§ **WHAT IS BEING ASKED**:
Find and return every line of the data that contains the word "agent".

Collected data entries
= = =

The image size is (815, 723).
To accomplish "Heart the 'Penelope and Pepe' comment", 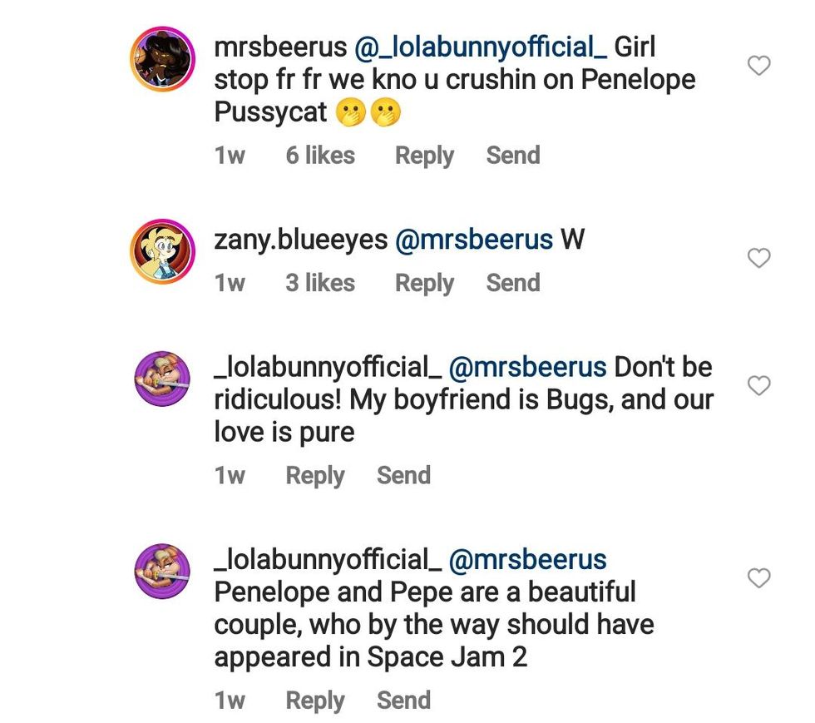I will [x=758, y=577].
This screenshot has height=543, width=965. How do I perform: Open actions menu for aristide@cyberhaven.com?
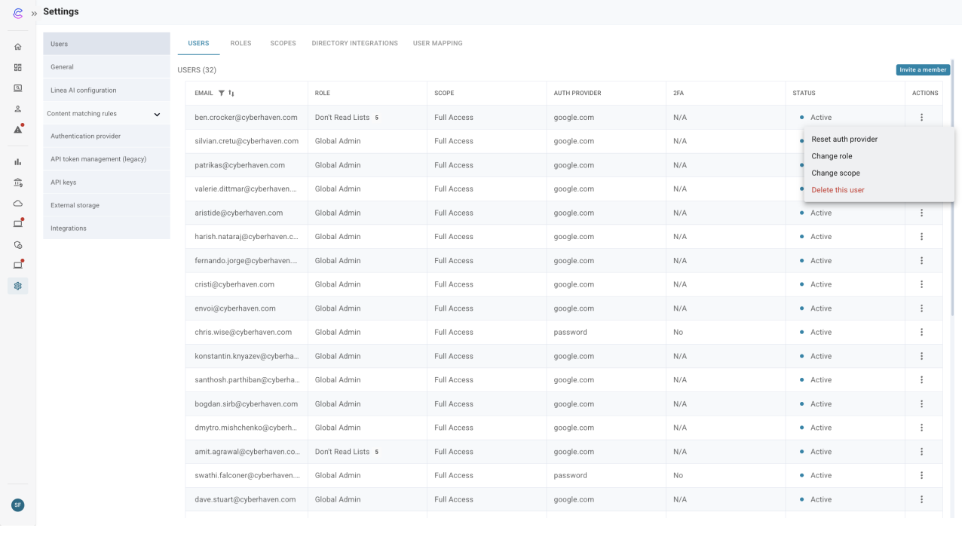point(921,213)
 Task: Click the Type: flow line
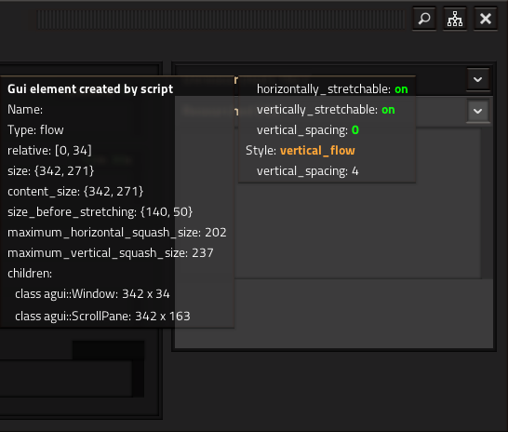35,130
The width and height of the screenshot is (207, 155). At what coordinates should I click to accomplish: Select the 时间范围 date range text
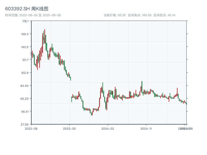[x=33, y=15]
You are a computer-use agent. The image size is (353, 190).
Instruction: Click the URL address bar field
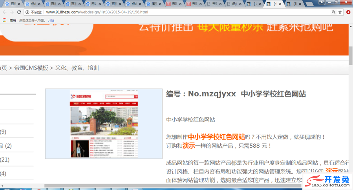pyautogui.click(x=177, y=12)
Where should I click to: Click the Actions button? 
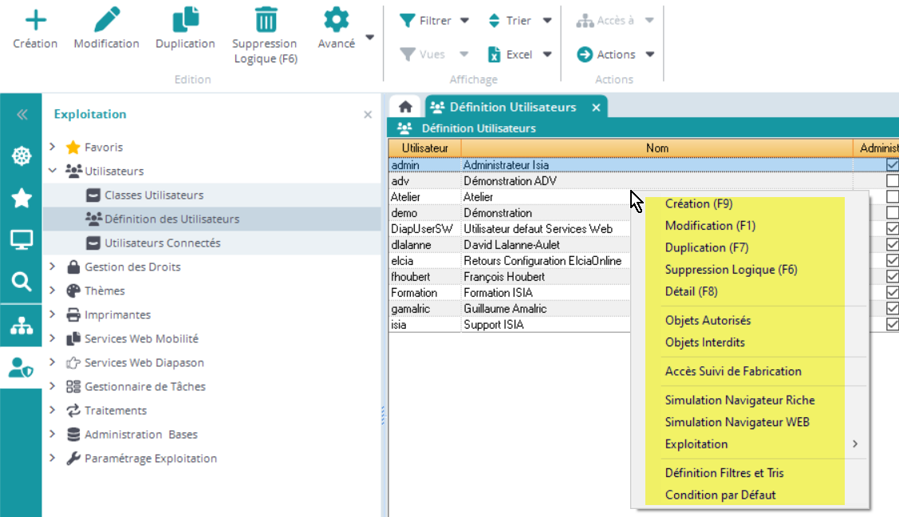(x=615, y=55)
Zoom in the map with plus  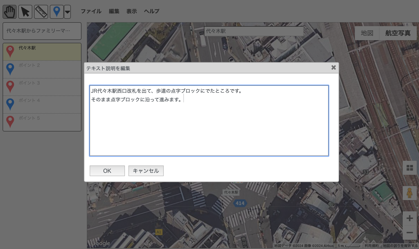coord(409,218)
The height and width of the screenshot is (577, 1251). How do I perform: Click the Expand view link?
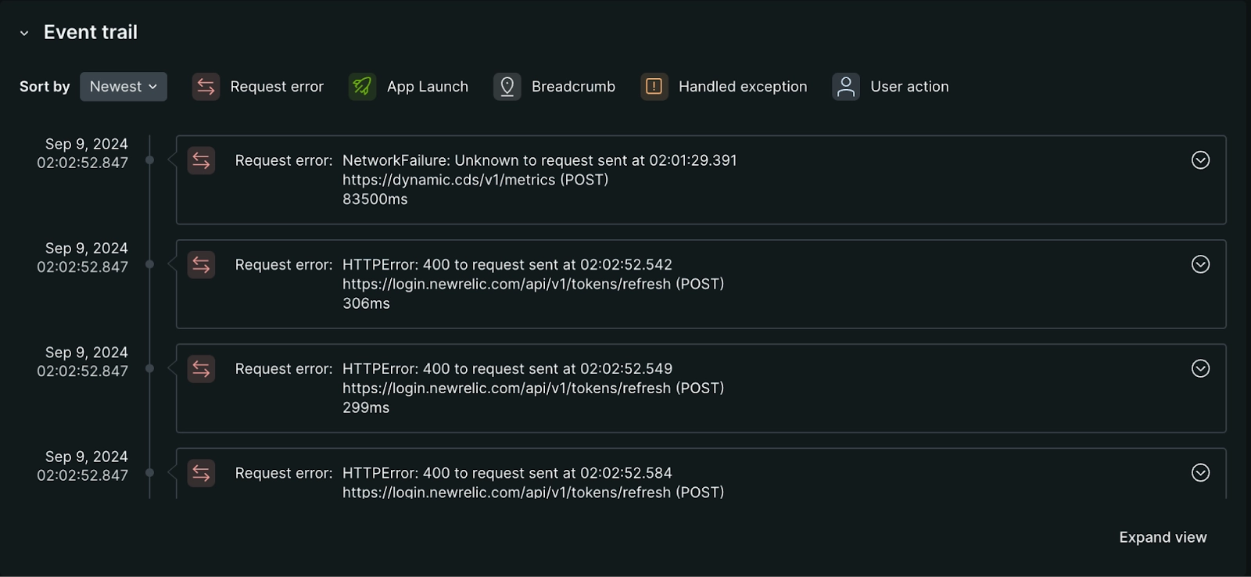(1163, 537)
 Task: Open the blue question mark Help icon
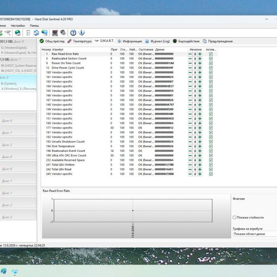pyautogui.click(x=73, y=33)
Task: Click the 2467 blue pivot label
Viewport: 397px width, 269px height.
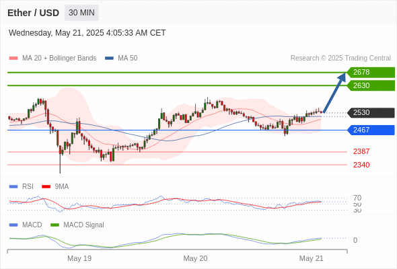Action: (x=371, y=130)
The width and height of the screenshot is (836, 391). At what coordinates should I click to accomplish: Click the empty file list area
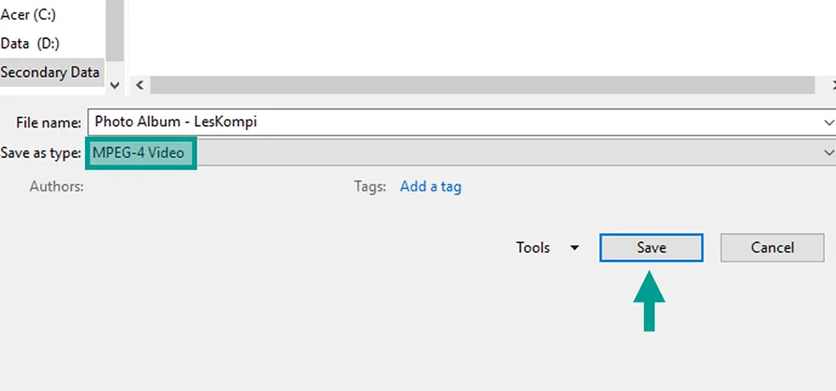pos(480,36)
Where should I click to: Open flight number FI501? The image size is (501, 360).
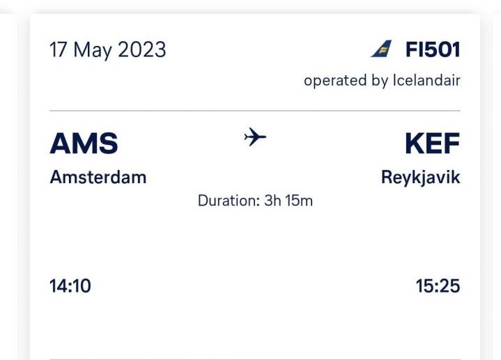point(433,50)
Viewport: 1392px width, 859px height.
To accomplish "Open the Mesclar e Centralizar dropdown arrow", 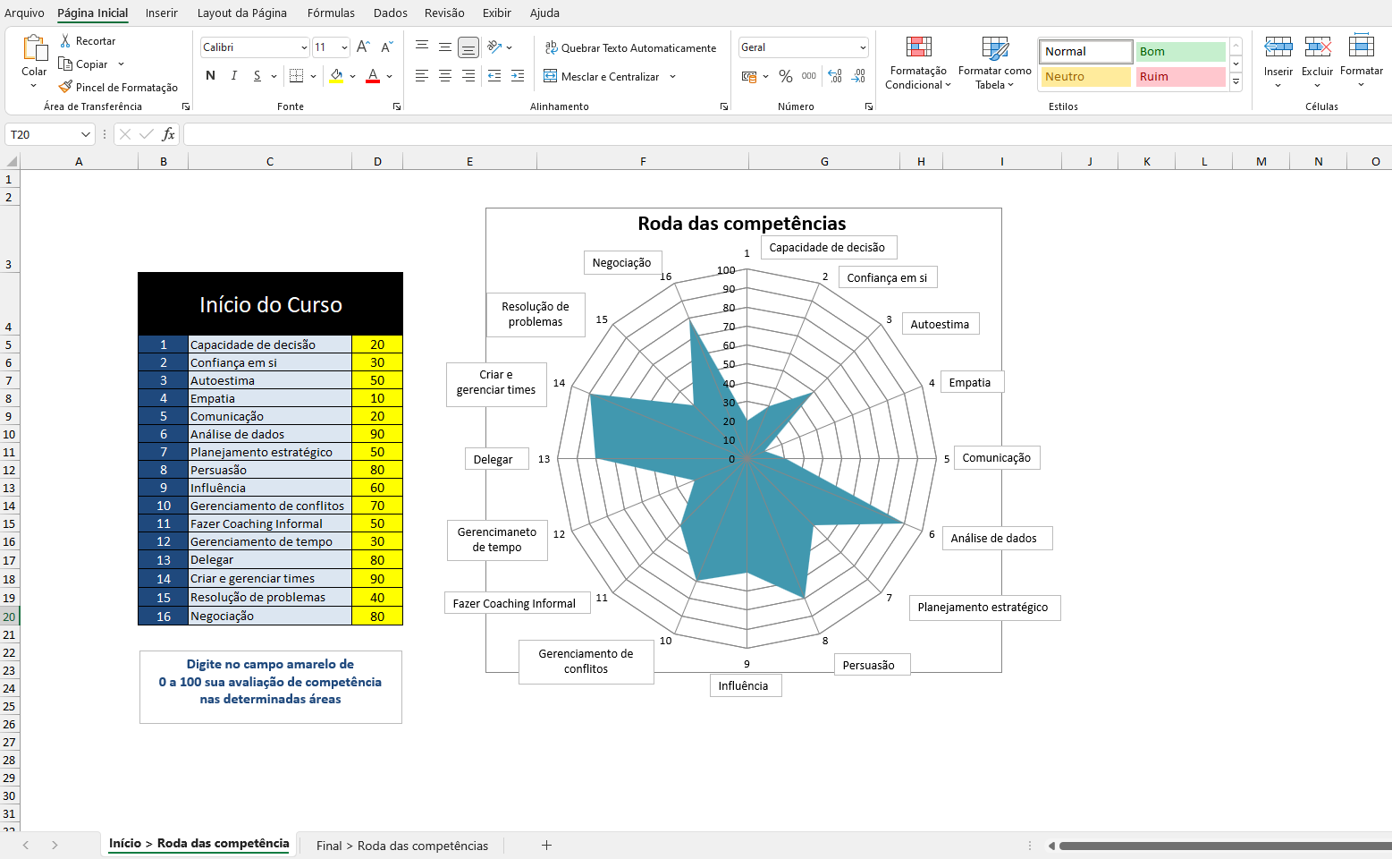I will tap(672, 77).
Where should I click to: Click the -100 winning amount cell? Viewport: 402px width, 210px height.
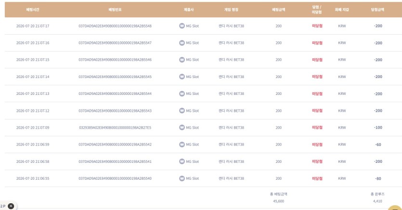(378, 128)
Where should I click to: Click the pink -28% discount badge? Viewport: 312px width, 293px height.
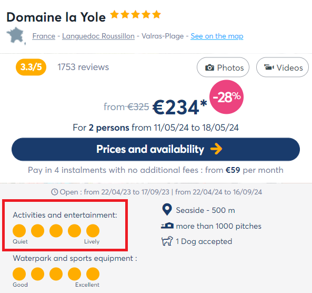coord(226,97)
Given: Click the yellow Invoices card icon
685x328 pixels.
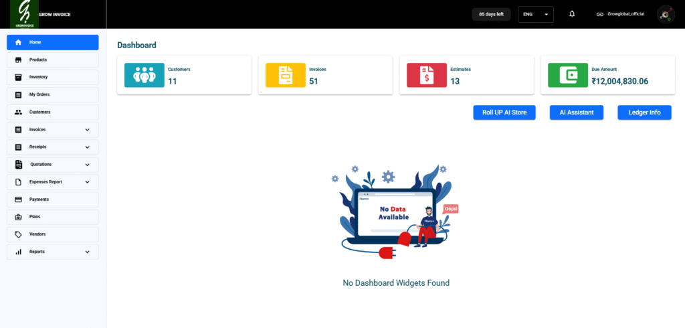Looking at the screenshot, I should (286, 75).
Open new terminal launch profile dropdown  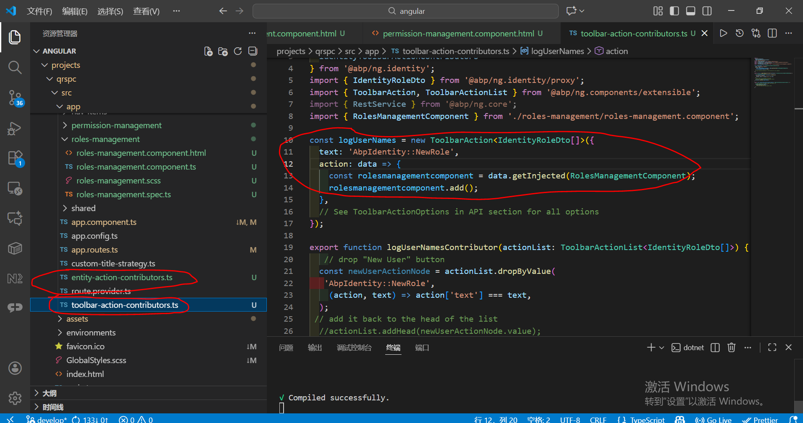pyautogui.click(x=662, y=348)
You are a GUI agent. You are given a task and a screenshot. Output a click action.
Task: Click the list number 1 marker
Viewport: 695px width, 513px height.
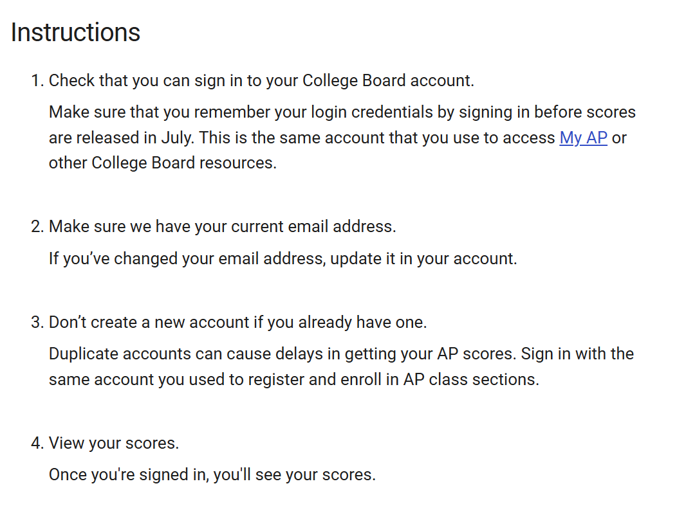pyautogui.click(x=37, y=80)
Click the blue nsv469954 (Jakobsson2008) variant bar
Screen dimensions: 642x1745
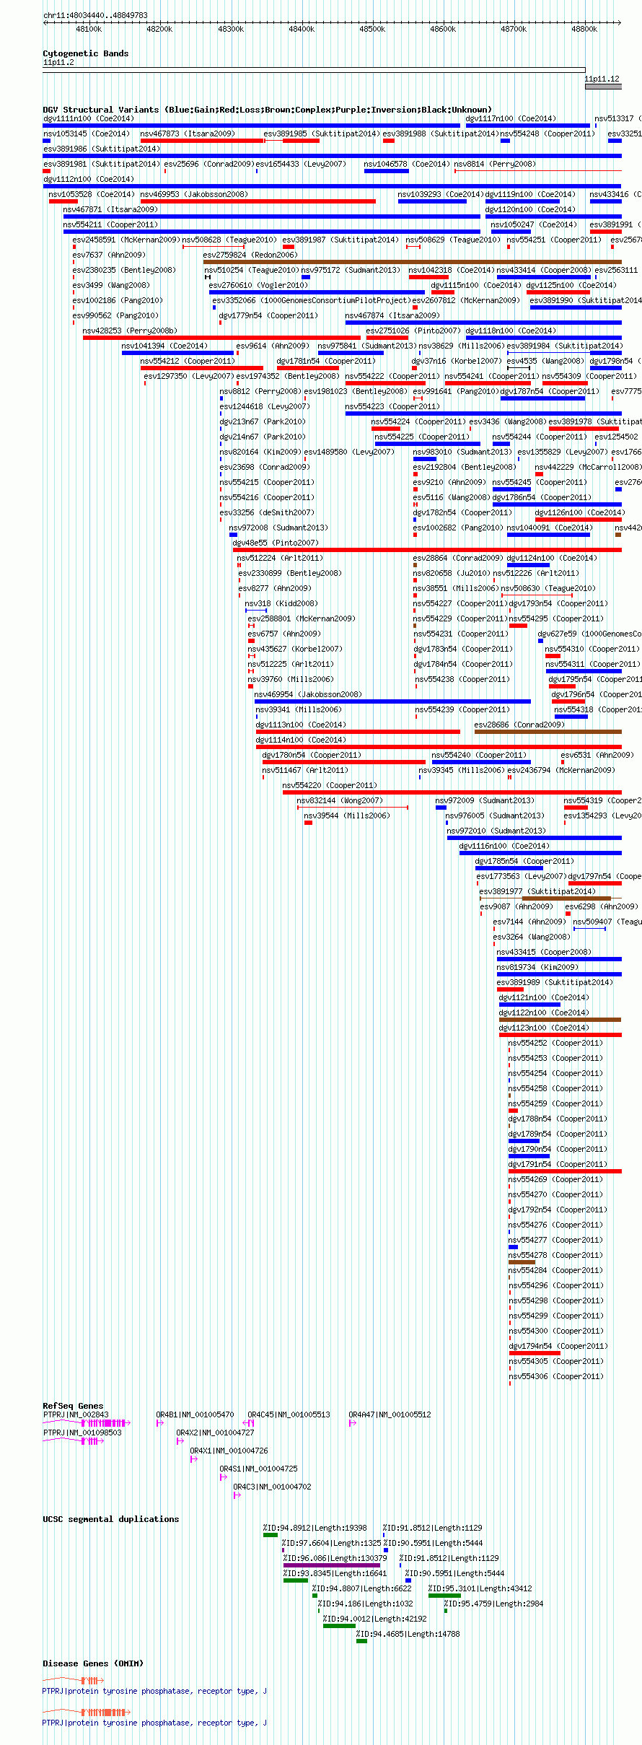pyautogui.click(x=392, y=701)
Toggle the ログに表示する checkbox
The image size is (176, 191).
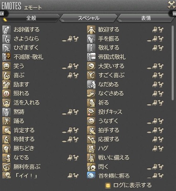coord(108,186)
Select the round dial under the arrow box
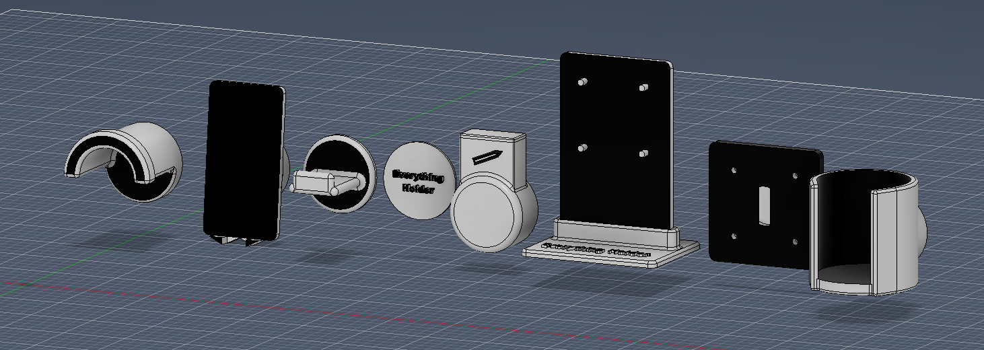Viewport: 984px width, 350px height. (485, 215)
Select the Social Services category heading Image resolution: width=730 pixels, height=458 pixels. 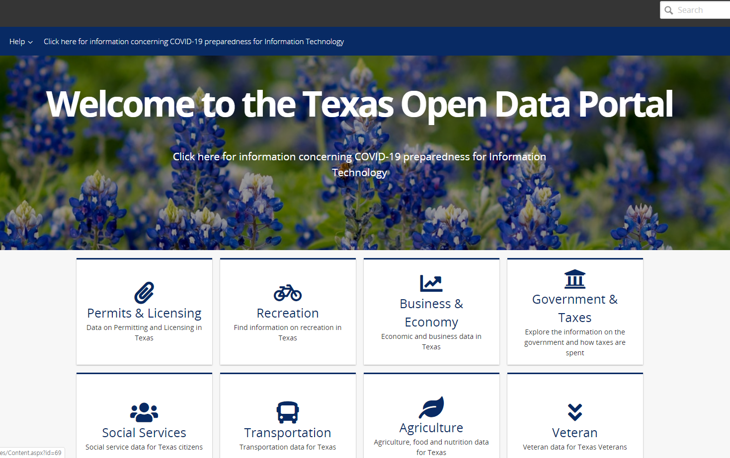click(144, 433)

= = =

§ **OUTPUT BELOW**:
You are a computer-use agent. The image size is (353, 190).
You are a GUI agent. You are given a task and a screenshot. Output a click action.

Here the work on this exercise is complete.